DATA PROVIDED -
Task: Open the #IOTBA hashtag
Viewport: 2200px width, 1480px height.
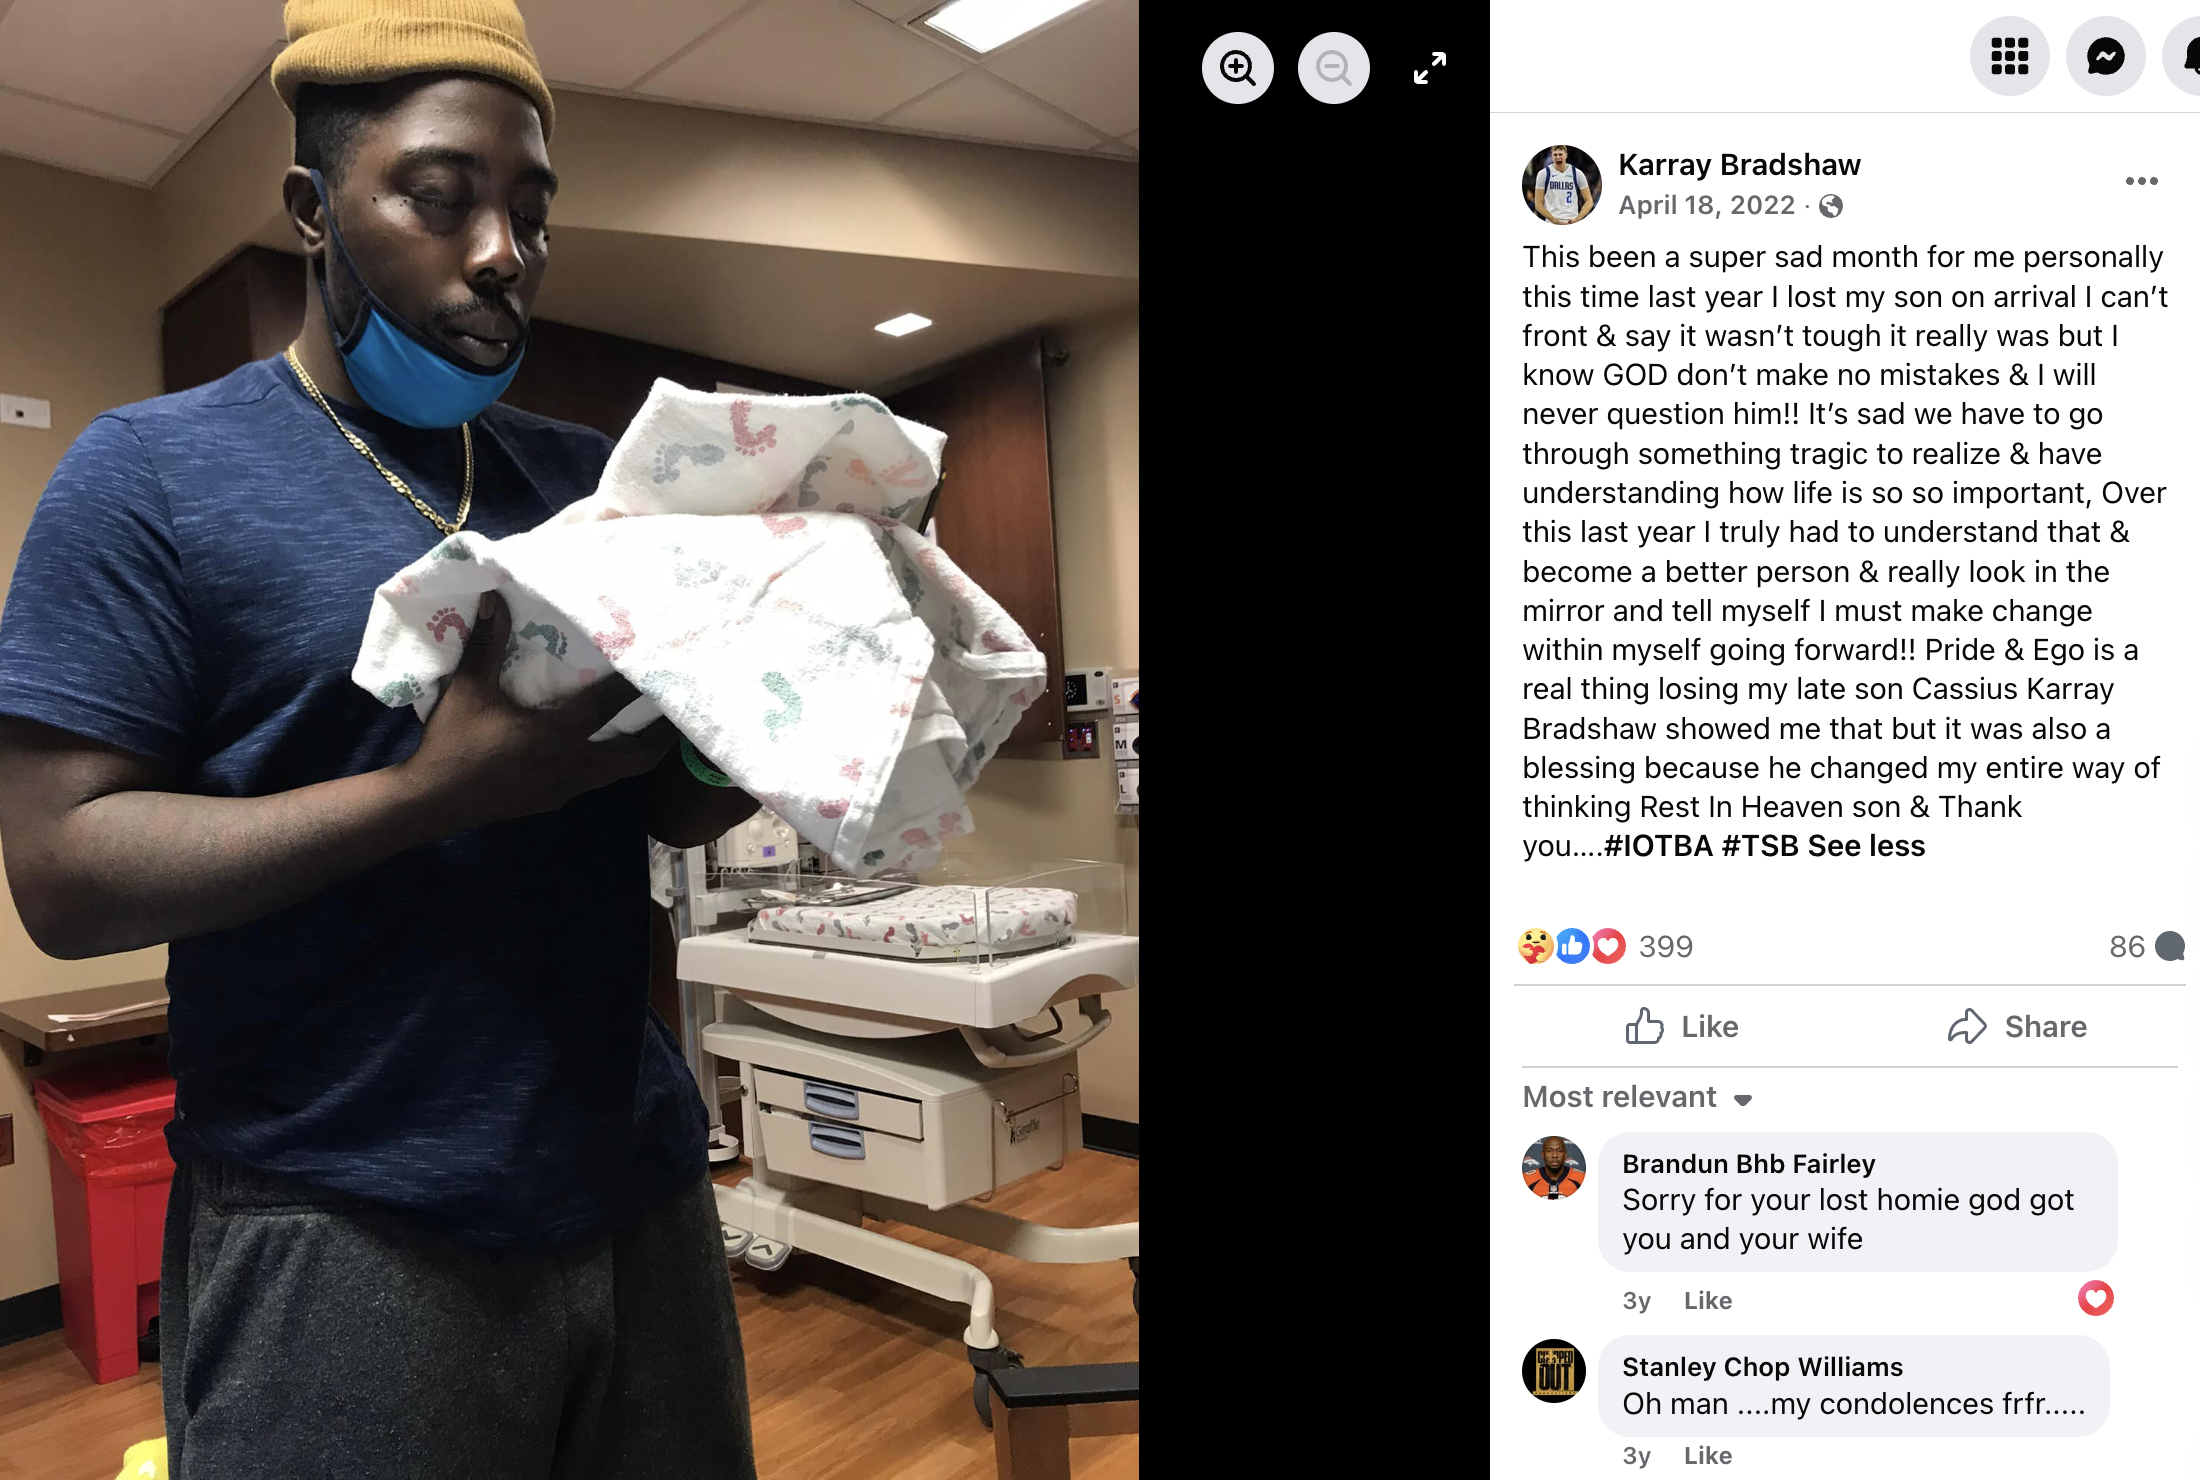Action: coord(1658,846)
--
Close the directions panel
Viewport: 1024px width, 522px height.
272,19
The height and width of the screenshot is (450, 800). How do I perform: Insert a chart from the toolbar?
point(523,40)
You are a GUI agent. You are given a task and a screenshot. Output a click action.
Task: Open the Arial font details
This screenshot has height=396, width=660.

WORK INSTRUCTION - Using the entries above, return exactly the lines from the line with "You are a GUI" to the line with "This screenshot has height=396, width=660.", counting both of those lines.

WRITTEN RESPONSE -
You are a GUI agent. You are given a task and a screenshot. Output a click action.
Task: Open the Arial font details
This screenshot has height=396, width=660.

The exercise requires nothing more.